What haven’t you done, that you’d like to do?
There are so many more wine people out there that I’d love to interview. I keep grinding away. I’m still not done with wine travel, either!
What is one thing you’d like your readers to learn from your writing about wine?
There are a lot of small producers making excellent wines and most of the people behind those brands are really nice folks.
What’s the best story you have written?
I don’t know if it’s the best story I’ve ever written, but as I was talking to Richard Sanford I was thinking, “Holy shit, I’m having a conversation with Richard Sanford.” He’s a Hall of Fame vintner and one of the nicest guys on the planet. I felt so privileged to chat with him.
Can you describe your approach to wine writing and/or doing wine reviews?
I try to read everything I can find about my interview subjects. I then develop a list of ten to twelve questions for them. I try to ask questions that I haven’t seen covered in the articles I came across doing my research. During the actual interview the direction may change based on what I hear from my subject. After doing the interview I try as best as I can to put everything together in an interesting fashion. I do a lot of rereads.
Do you work on an editorial schedule and/or develop story ideas as they come up?
I have no schedule. I’m retired from my working life and The Wine Write for fun.
How often do you blog?
I blog weekly and post the stories each Sunday night.
Do you post your articles on social media? Why is that important?
I do post on social media to spread the word. I am on Twitter, Facebook, and Instagram. Surprisingly to me I also get good response to sharing my posts on LinkedIn.
What are your recommendations to wineries when working with journalists?

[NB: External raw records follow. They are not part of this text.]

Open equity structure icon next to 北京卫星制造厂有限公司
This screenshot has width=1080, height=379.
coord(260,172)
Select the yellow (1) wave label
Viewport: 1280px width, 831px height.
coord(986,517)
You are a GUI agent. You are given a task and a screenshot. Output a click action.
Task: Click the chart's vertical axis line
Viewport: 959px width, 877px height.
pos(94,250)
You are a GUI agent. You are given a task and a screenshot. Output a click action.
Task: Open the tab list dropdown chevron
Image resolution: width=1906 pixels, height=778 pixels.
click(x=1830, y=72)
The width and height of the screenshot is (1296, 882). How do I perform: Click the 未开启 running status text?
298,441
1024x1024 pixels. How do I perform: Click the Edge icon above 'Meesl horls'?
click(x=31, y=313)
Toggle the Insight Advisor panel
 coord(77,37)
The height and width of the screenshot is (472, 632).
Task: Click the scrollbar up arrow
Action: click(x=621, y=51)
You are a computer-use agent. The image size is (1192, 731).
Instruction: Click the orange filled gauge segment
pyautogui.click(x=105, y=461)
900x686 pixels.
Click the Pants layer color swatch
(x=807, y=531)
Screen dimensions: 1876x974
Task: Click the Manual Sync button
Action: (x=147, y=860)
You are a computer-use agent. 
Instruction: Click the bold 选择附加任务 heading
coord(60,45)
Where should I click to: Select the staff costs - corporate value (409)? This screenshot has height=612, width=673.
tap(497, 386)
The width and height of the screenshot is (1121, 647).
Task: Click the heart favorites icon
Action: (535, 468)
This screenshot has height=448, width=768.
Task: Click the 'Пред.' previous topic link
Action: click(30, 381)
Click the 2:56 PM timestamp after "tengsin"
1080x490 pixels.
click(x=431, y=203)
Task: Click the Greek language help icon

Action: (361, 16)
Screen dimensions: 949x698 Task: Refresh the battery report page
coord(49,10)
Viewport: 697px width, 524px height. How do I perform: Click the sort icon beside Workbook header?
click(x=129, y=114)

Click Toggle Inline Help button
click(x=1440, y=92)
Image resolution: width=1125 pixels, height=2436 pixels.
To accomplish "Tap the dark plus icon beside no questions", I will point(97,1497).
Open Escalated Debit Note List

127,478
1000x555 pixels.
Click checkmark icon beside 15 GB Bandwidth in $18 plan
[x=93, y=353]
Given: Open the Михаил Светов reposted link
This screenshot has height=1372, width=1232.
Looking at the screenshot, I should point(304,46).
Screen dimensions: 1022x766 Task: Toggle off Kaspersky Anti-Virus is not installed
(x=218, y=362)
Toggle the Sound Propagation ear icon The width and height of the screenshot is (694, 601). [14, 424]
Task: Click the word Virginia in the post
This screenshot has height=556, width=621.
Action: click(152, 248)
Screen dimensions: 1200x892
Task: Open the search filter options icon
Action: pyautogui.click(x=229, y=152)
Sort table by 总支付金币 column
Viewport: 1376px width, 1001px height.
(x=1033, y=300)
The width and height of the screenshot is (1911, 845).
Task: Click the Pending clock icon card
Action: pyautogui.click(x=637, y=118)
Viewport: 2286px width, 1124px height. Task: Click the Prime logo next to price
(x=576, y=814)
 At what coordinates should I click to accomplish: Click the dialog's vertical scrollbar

Mutual respect is the key to most working relationships. I am most appreciative of the time that winery people give me. I would hope that my time and work is also appreciated. I have to say that I’ve rarely run into any issues with wineries.
What advantages are there in working directly with winery publicists?
Working with a publicist makes the scheduling of interviews much easier. Background material is usually provided by publicists, so that reduces the amount of online sleuthing I have to do. That being said, the overwhelming majority of my work has been done without the involvement of publicists.
Which wine personalities would you most like to meet and taste with (living or dead)?
M.F.K. Fisher. I love her books and essays. She was a pioneering food and wine writer who was so far ahead of her time.
If you take days off, how do you spend them?
Every day is now a day off. When I’m not writing or traveling, I may be watching grandchildren, surfing the internet, or reading. From April through September I’m also managing my fantasy baseball team.
What is your most memorable wine or wine tasting experience?
There have been a lot of them, but spending time with Richard Sanford in El Jabali Vineyard and touring Smith-Madrone Vineyard with Stuart Smith have to rank high among them.